Column: de valkuil van beweeglijkheid
Wij benadrukken altijd het belang van een gespreide beleggingsportefeuille. Maar de jaarrendementen van zo’n brede portefeuille steken vaak schril af bij die van sommige individuele aandelen of van speculatieve beleggingen als bitcoin. Toch zal een breed gespreide aandelenportefeuille het, gemiddeld genomen en in de meeste gevallen, over de lange termijn beter doen. Hoe kan dat?

Het zal een van de adviezen zijn die je als belegger het vaakst bent tegengekomen: niet op één paard wedden. Want het is lastig, zo niet onmogelijk, om te voorspellen welke individuele aandelen het goed zullen doen.
Maar het blijft als belegger verleidelijk om zelf individuele aandelen uit te kiezen. Zeker technologieaandelen maakten in 2020 en 2021 vaak sprongen van vele tientallen procenten omhoog, om nog maar niet te spreken van speculatieve beleggingen zoals Bitcoin. Wanneer je gespreid en voor de lange termijn belegt, is het gevoel dat je toen wat bent misgelopen begrijpelijk.
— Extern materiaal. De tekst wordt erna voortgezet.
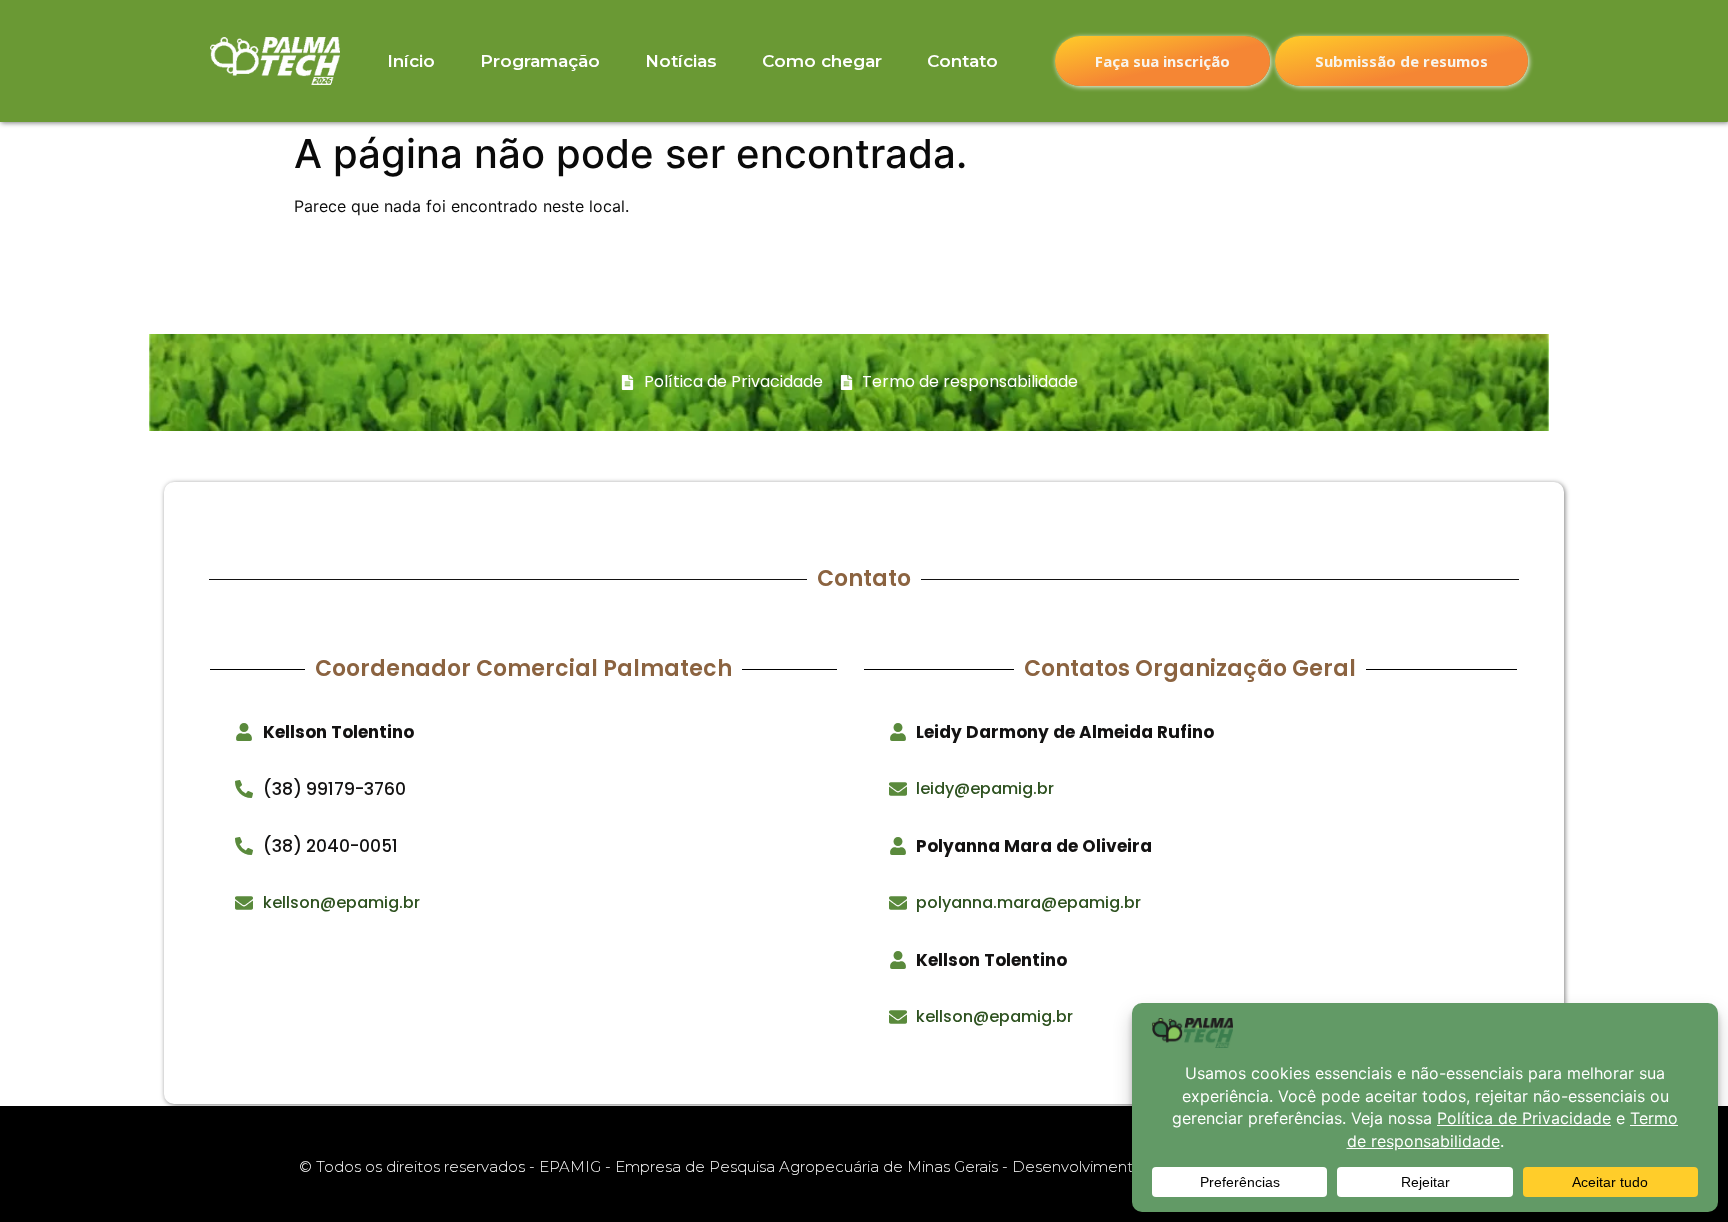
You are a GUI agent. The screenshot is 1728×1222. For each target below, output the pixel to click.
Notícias (681, 61)
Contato (962, 61)
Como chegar (822, 61)
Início (411, 61)
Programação (540, 61)
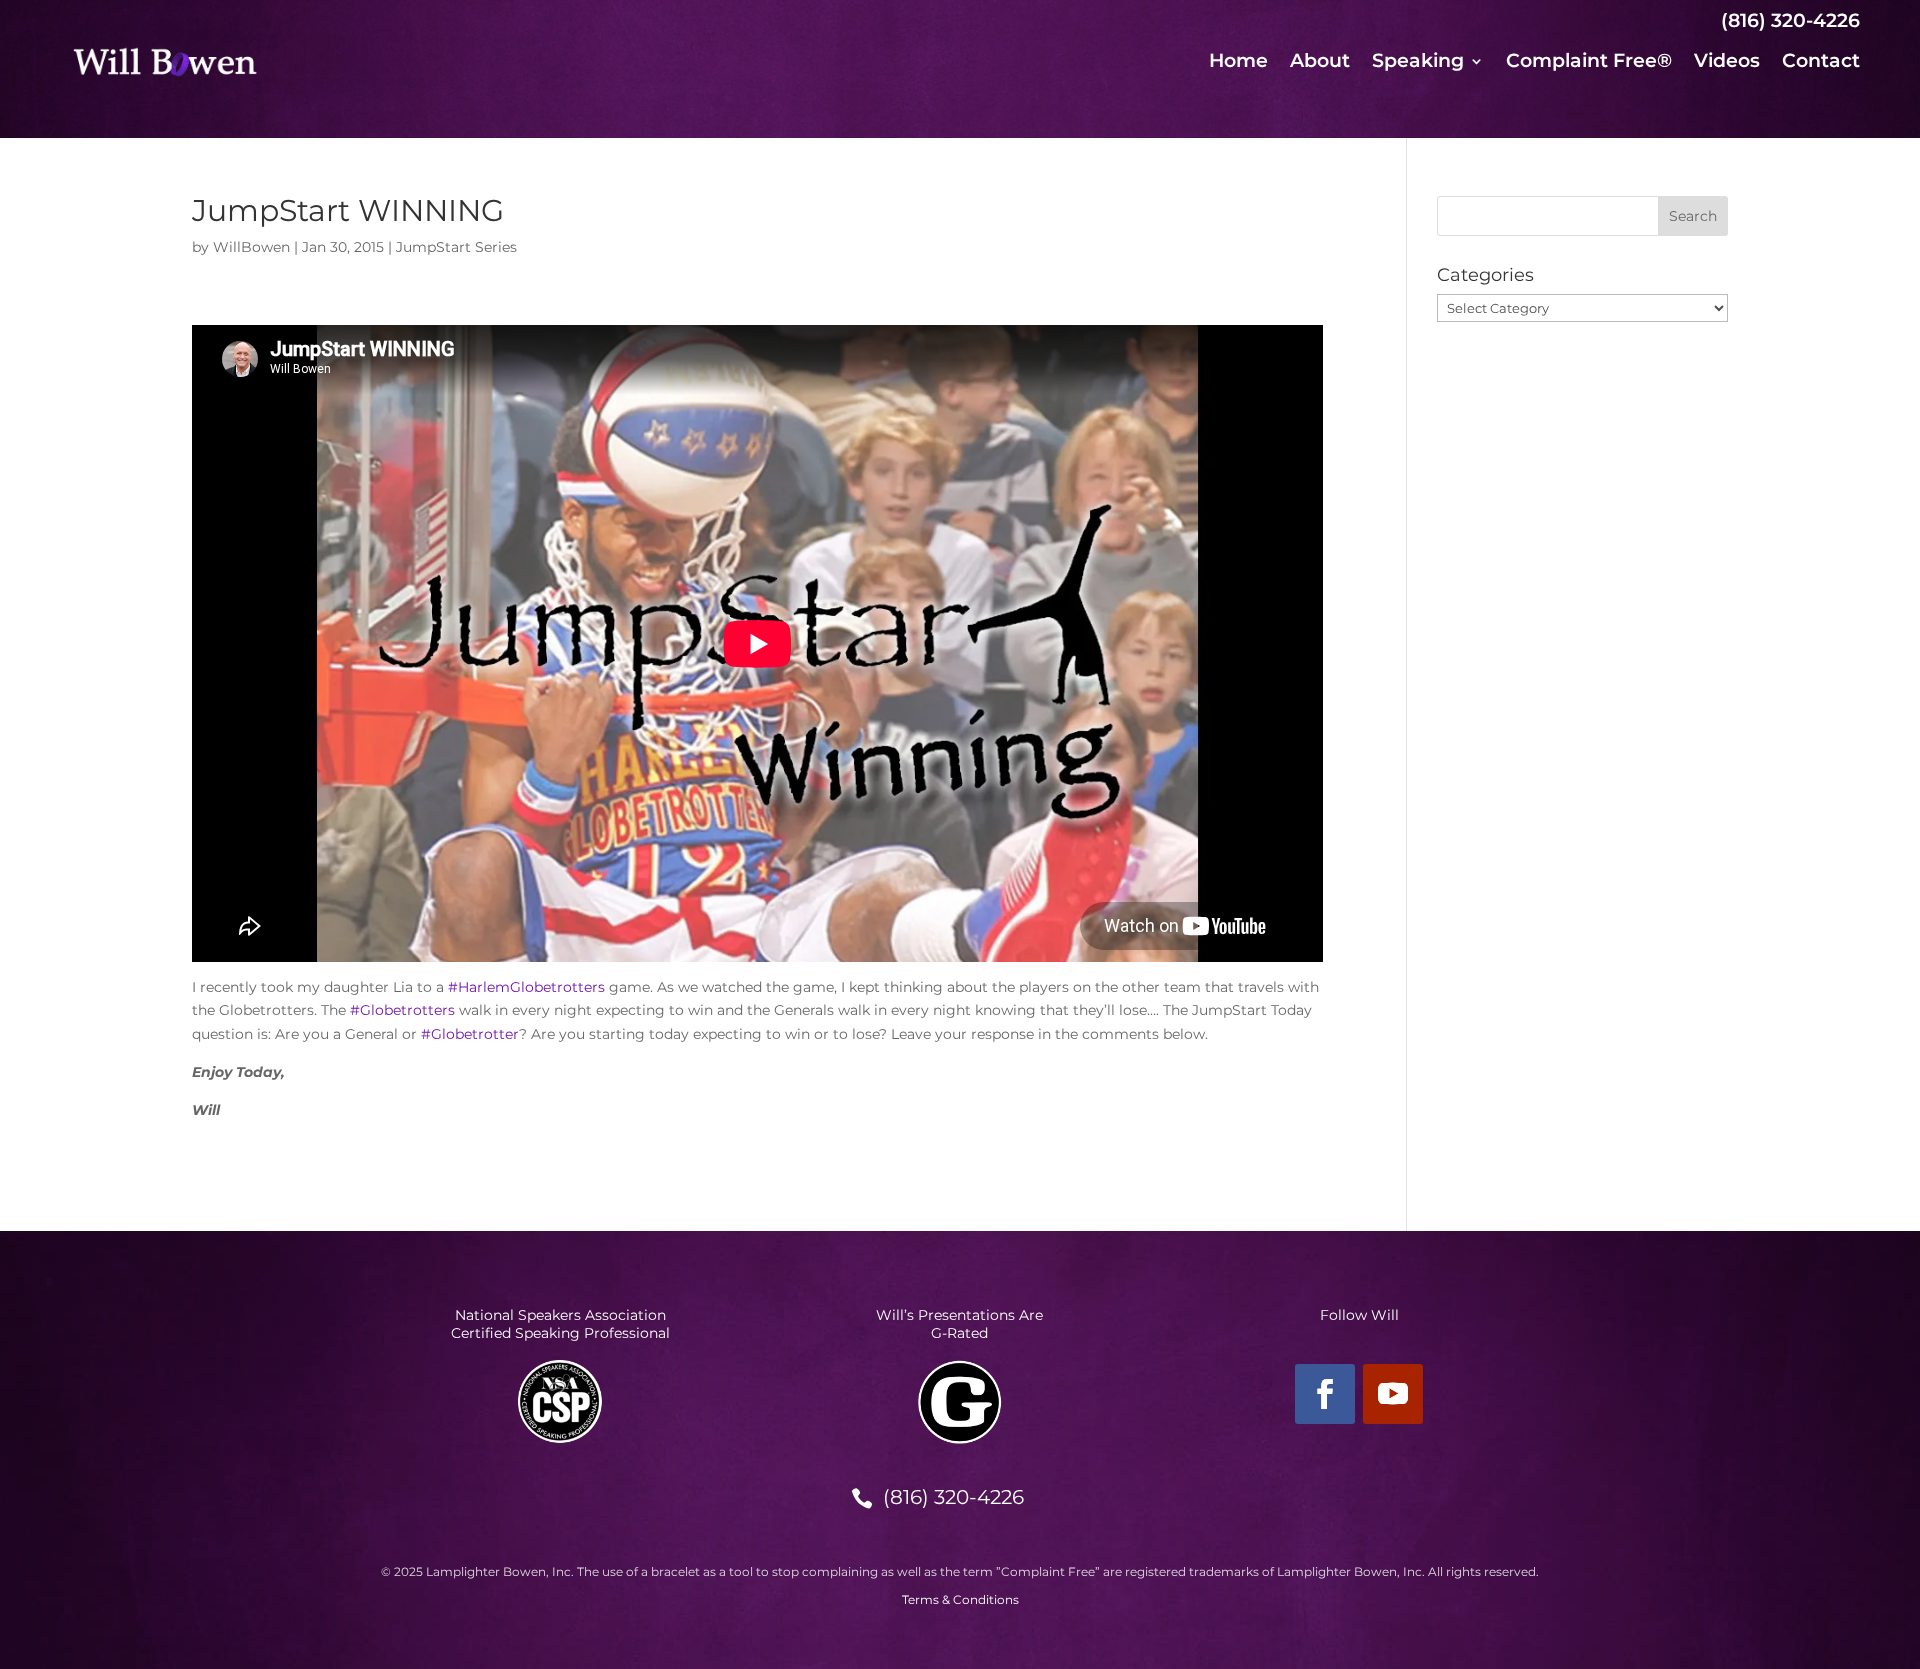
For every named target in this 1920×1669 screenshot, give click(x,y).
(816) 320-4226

Toch zal een breed gespreide aandelenportefeuille het, gemiddeld genomen en in de meeste gevallen, over de lange termijn beter doen dan een handjevol individueel uitgekozen aandelen.
Hoge pieken, diepe dalen
Hoe dat komt? Individuele aandelen zijn beweeglijk. En bij een beweeglijke koers zijn de pieken dan wel hoog, maar de dalen tegelijkertijd ook diep: de grote winnaars van 2020 en 2021 behoorden in 2022 vaak tot de grootste verliezers.
Nu zou je denken dat grote bewegingen omhoog de grote verliezen goed compenseren. Maar dat zit anders.

De procentuele winst die je nodig hebt om koersdalingen goed te maken wordt snel groter dan het procentuele verlies. Bij een verlies van 5 procent gaat het nog redelijk gelijk op. Je aandeel moet dan met ruim 5 procent stijgen om het verlies goed te maken. Maar bij 15 procent verlies gaat het al om ruim 17 procent winst om quitte te spelen, bij 30 procent verlies om ruim 42 procent winst, en bij 50 procent verlies om 100 procent winst.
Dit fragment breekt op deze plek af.